= Logical quality =

Philosophical categorization of statements

In many philosophies of logic, statements are categorized into different logical qualities based on how they go about saying what they say. Doctrines of logical quality are an attempt to answer the question: "How many qualitatively different ways are there of saying something?" Aristotle answers, two: you can affirm something of something or deny something of something. Since Frege, the normal answer in the West, is only one, assertion, but what is said, the content of the claim, can vary. For Frege asserting the negation of a claim serves roughly the same role as denying a claim does in Aristotle. Other Western logicians such as Kant and Hegel answer, ultimately three; you can affirm, deny or make merely limiting affirmations, which transcend both affirmation and denial. In Indian logic, four logical qualities have been the norm, and Nāgārjuna is sometimes interpreted as arguing for five.

==Aristotle's two logical qualities ==
In Aristotle's term logic there are two logical qualities: affirmation (kataphasis) and denial (apophasis). The logical quality of a proposition is whether it is affirmative (the predicate is affirmed of the subject) or negative (the predicate is denied of the subject). Thus "every man is a mortal" is affirmative, since "mortal" is affirmed of "man". "No men are immortals" is negative, since "immortal" is denied of "man".

==Making do with a single logical quality==
Logical quality has become much less central to logical theory in the twentieth century. It has become common to use only one logical quality, typically called logical assertion. Much of the work previously done by distinguishing affirmation from denial is typically now done through the theory of negation. Thus, to most contemporary logicians, making a denial is essentially reducible to affirming a negation. Denying that Socrates is ill, is the same thing as affirming that it is not the case that Socrates is ill, which is basically affirming that Socrates is not ill. This trend may go back to Frege although his notation for negation is ambiguous between asserting a negation and denying. Gentzen's notation definitely assimilates denial to assertion of negation, but might not quite have a single logical quality, see below.

==Third logical qualities==
Logicians in the western traditions have often expressed belief in some other logical quality besides affirmation and denial. Sextus Empiricus, in the 2nd or 3rd century CE, argued for the existence of "nonassertive" statements, which indicate suspension of judgment by refusing to affirm or deny anything. Pseudo-Dionysius the Areopagite in the 6th century, argued for the existence of "non-privatives", which transcend both affirmation and denial. For example, it is not quite correct to affirm that God is, nor to deny that God moves, but rather one should say that God is beyond-motion, or super-motive, and this is intended not just as a special kind of affirmation or denial, but a third move besides affirmation and denial.

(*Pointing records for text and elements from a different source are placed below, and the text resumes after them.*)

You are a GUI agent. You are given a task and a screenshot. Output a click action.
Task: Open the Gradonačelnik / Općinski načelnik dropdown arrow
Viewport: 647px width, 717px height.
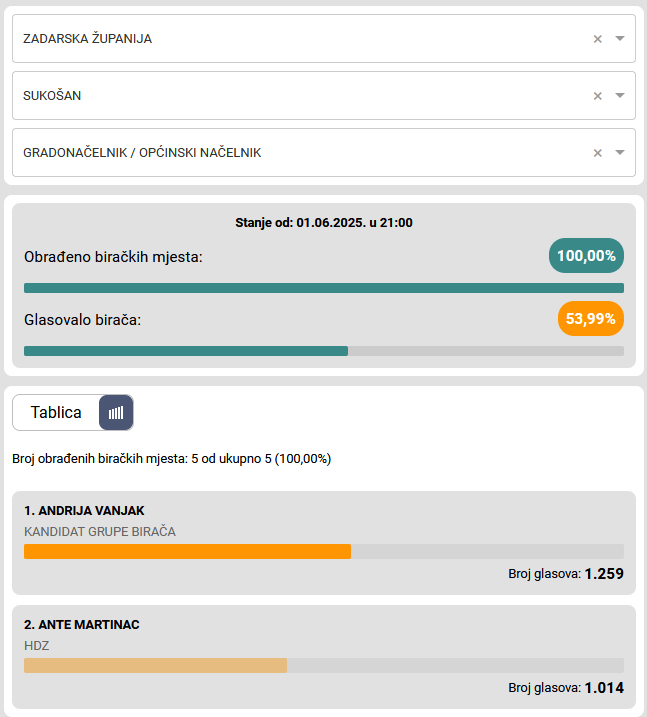pos(620,153)
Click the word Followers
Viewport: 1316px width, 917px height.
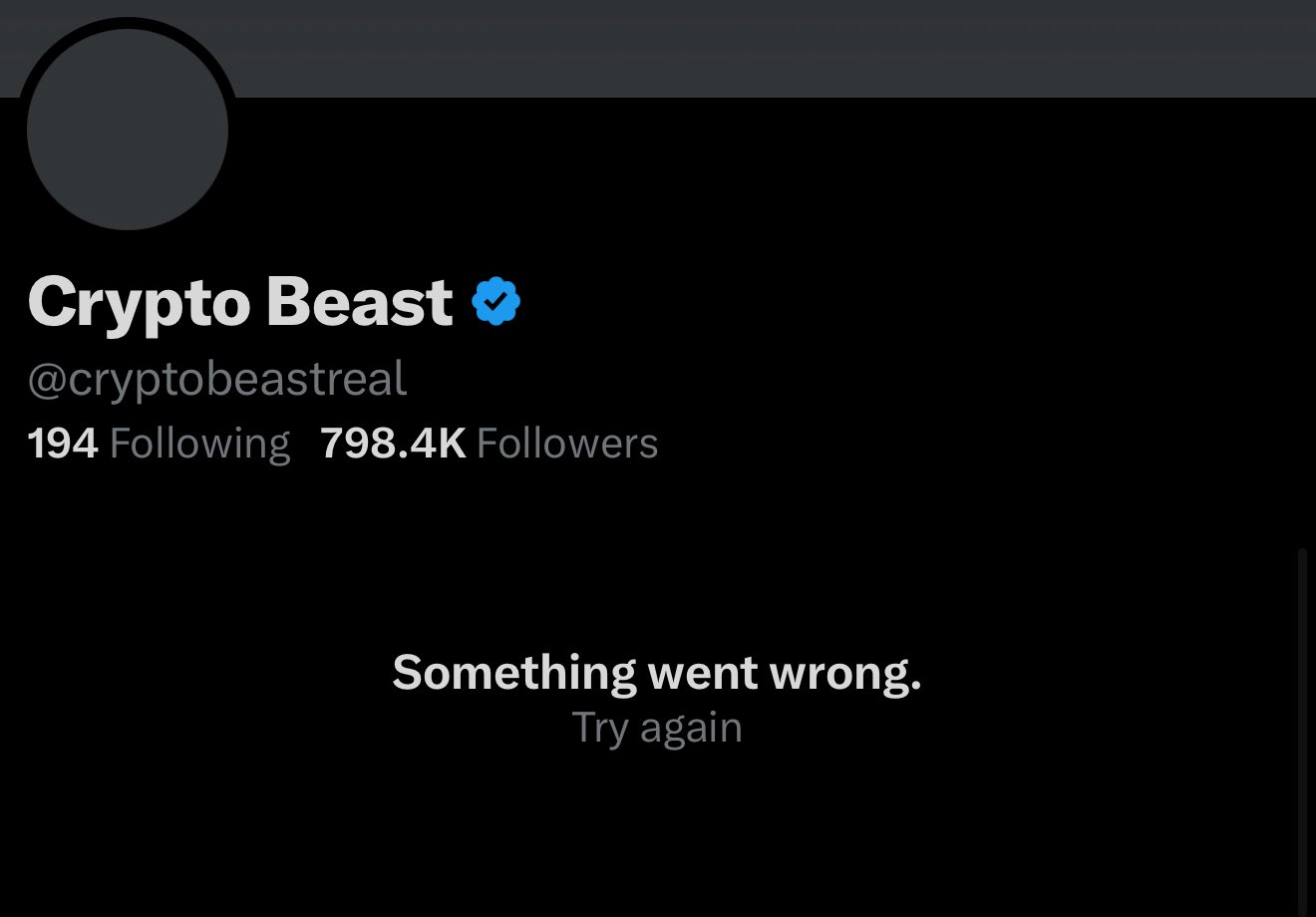pyautogui.click(x=567, y=444)
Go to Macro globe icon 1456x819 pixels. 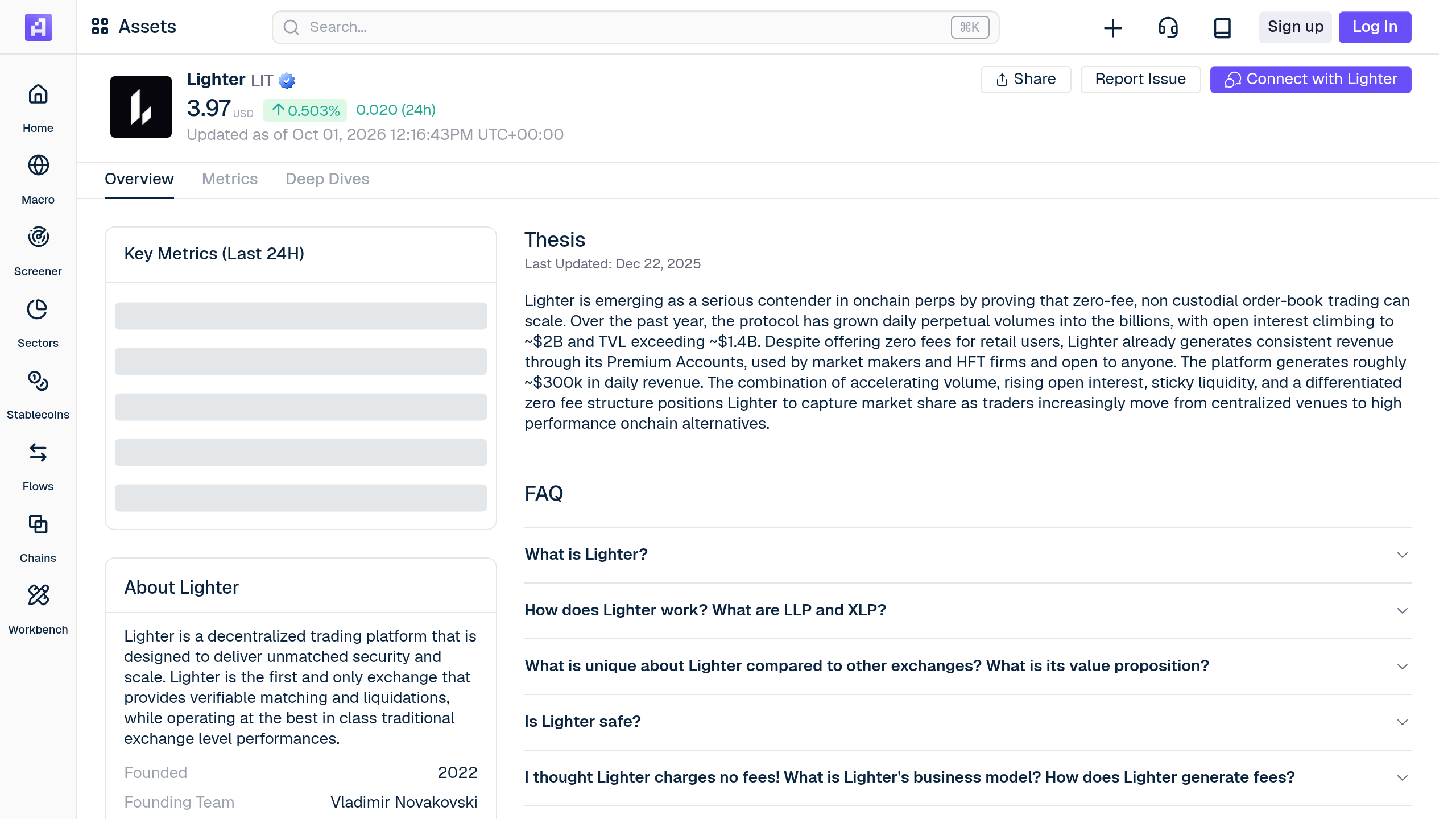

For Kant every judgment takes one of three possible logical qualities, Affirmative, Negative or Infinite. For Kant, if I say “The soul is mortal” I have made an affirmation about the soul; I have said something contentful about it. If I say “The soul is not mortal,” I have made a negative judgment and thus “warded off error” but I have not said what the soul is instead. If, however, I say “The soul is non-mortal,” I have made an infinite judgment. For the purposes of “General logic” it is sufficient to see infinite judgments as a sub-variety of affirmative judgments, I have said something of the soul, namely that it is not mortal. But from the standpoint of “Transcendental Logic” it is important to distinguish the infinite from the affirmative. Although I have taken something away from the possibilities of what the soul might be like, I have not thereby said what it is or clarified the concept of the soul, there are still an infinite number of possible ways the soul could be. The content of an infinite judgment is purely limitative of our knowledge rather than ampliative of it. Hegel follows Kant in insisting that, at least transcendentally, affirmation and negation are not enough but require a third logical quality sublating them both.

==The Indian tradition==

In Indian logic it has long been traditional to claim that there are four kinds of claims. You can affirm that X is so, you can deny that X is so, you can neither-affirm-nor-deny that X is so, or you can both-affirm-and-deny that X is so. Each claim can also take one of four truth-values true, false, neither-true-nor-false, and both-true-and-false. However the tradition is clear that the four kinds of statements are distinct from the four values of statements. Nāgārjuna is sometimes interpreted as teaching that there is a fifth logical quality besides the four typical of Indian logic, but there are disputing interpretations.

==More than one quality today==
Although the distinction between affirmation and denial is rarely supported today, you might try to argue that some other distinctions in the structure of assertion could be thought of as differences of logical quality. One might argue, for instance, that the distinction between sequents with empty and non-empty antecedents amounts to a distinction between logical consequences and logical assertions. Alternately one might claim that both forms are really just logical assertions in the metalanguage, and are not statements at all in the object language, since the turnstile isn't in the object language. Similarly you might argue that a modern language that includes both an assertion mechanism, and a "retraction" mechanism (such as Diderik Batens' "Adaptive Logics") could be thought of as having two logical qualities "assertion" and "retraction."